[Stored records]
------------------------------------

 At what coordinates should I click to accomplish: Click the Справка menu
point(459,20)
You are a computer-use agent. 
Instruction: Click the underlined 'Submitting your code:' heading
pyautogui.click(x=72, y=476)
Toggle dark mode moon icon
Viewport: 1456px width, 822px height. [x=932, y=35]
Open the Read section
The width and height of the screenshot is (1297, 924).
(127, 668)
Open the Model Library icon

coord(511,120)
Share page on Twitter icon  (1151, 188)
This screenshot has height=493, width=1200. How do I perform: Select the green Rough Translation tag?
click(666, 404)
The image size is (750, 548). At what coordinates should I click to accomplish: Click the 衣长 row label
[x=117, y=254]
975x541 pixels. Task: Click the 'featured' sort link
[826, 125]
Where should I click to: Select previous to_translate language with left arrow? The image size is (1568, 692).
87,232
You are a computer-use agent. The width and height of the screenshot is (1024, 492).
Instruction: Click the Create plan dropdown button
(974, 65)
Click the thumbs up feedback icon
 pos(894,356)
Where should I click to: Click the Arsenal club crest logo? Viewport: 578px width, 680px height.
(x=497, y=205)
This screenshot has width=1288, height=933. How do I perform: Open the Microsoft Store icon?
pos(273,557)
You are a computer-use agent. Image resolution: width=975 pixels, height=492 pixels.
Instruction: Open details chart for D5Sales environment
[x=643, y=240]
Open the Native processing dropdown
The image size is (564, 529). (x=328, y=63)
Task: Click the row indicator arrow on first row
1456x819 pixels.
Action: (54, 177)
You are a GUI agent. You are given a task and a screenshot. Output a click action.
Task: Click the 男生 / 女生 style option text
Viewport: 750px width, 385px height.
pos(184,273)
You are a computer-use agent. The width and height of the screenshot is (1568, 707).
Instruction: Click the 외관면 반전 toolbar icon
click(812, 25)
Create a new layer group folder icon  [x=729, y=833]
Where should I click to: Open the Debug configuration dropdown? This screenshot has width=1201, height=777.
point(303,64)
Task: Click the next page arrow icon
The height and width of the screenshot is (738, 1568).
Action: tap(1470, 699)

------------------------------------

* TASK TO COMPLETE *
Of the lines above, retype only those from the line containing "Task: Click the row" through the line containing "Create a new", including both, exactly.

* RESPONSE TO THIS EXERCISE *
Task: Click the row indicator arrow on first row
1456x819 pixels.
Action: (54, 177)
You are a GUI agent. You are given a task and a screenshot. Output a click action.
Task: Click the 男生 / 女生 style option text
Viewport: 750px width, 385px height.
pos(184,273)
You are a computer-use agent. The width and height of the screenshot is (1568, 707).
Instruction: Click the 외관면 반전 toolbar icon
click(812, 25)
Create a new layer group folder icon  [x=729, y=833]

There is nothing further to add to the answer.